→ **Textauszug**:

Unlautere Geber

Nicht nur Griechenland, auch die Ukraine fordert einen Schuldenschnitt.

Ist der Staat pleite, haften seine Bürger. Das erleben Millionen Ukrainerinnen und Ukrainer bereits seit Monaten. Allein im ersten Halbjahr 2015 stiegen die Lebenshaltungskosten um 40 Prozent, bei sinkenden Löhnen. Europaweit ist die Ukraine bei den Einkommen ganz unten angekommen, selbst im benachbarten Moldawien verdienen die Menschen mehr. Der ukrainische Gewerkschaftsverband geht davon aus, dass von 26 Millionen Einwohnern im arbeitsfähigen Alter gerade einmal neun Millionen Arbeitnehmer einer Vollzeitbeschäftigung nachgehen. Die Wirtschaft liegt am Boden und im Südosten des Landes herrscht Kriegszustand. Höchste Zeit für populistische Maßnahmen.

→ **Was zu tun ist**: Schreib aus dem Textauszug wörtlich den Teil heraus, der mit „Nicht nur Griechenland, auch“ anfängt und mit „für populistische Maßnahmen.“ aufhört. Die Daten haben mit dem Textauszug nichts zu tun.

→ **Auszug aus Daten**:

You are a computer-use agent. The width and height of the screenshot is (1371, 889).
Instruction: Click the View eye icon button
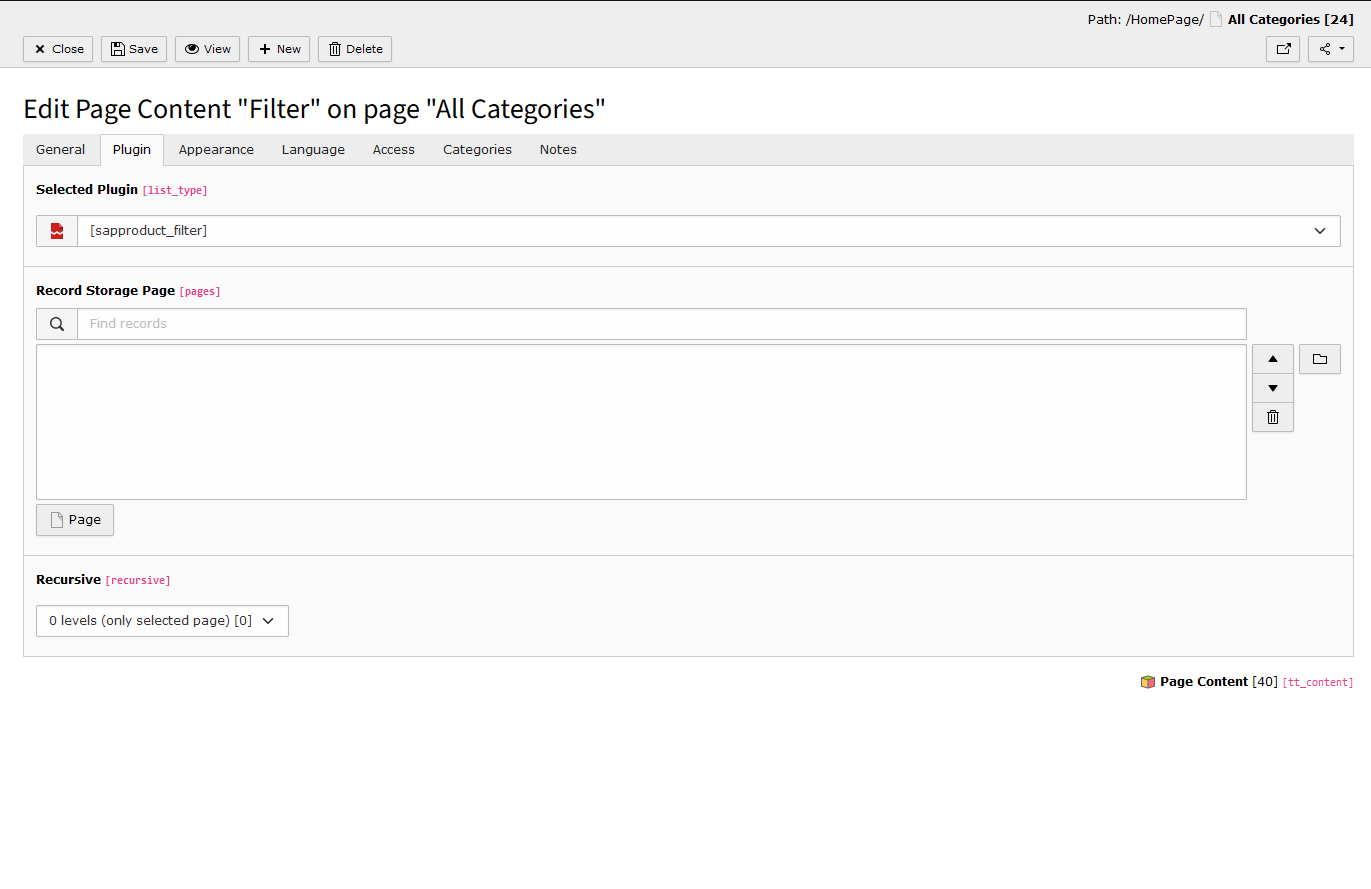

→ **Ergebnis**:
Nicht nur Griechenland, auch die Ukraine fordert einen Schuldenschnitt.

Ist der Staat pleite, haften seine Bürger. Das erleben Millionen Ukrainerinnen und Ukrainer bereits seit Monaten. Allein im ersten Halbjahr 2015 stiegen die Lebenshaltungskosten um 40 Prozent, bei sinkenden Löhnen. Europaweit ist die Ukraine bei den Einkommen ganz unten angekommen, selbst im benachbarten Moldawien verdienen die Menschen mehr. Der ukrainische Gewerkschaftsverband geht davon aus, dass von 26 Millionen Einwohnern im arbeitsfähigen Alter gerade einmal neun Millionen Arbeitnehmer einer Vollzeitbeschäftigung nachgehen. Die Wirtschaft liegt am Boden und im Südosten des Landes herrscht Kriegszustand. Höchste Zeit für populistische Maßnahmen.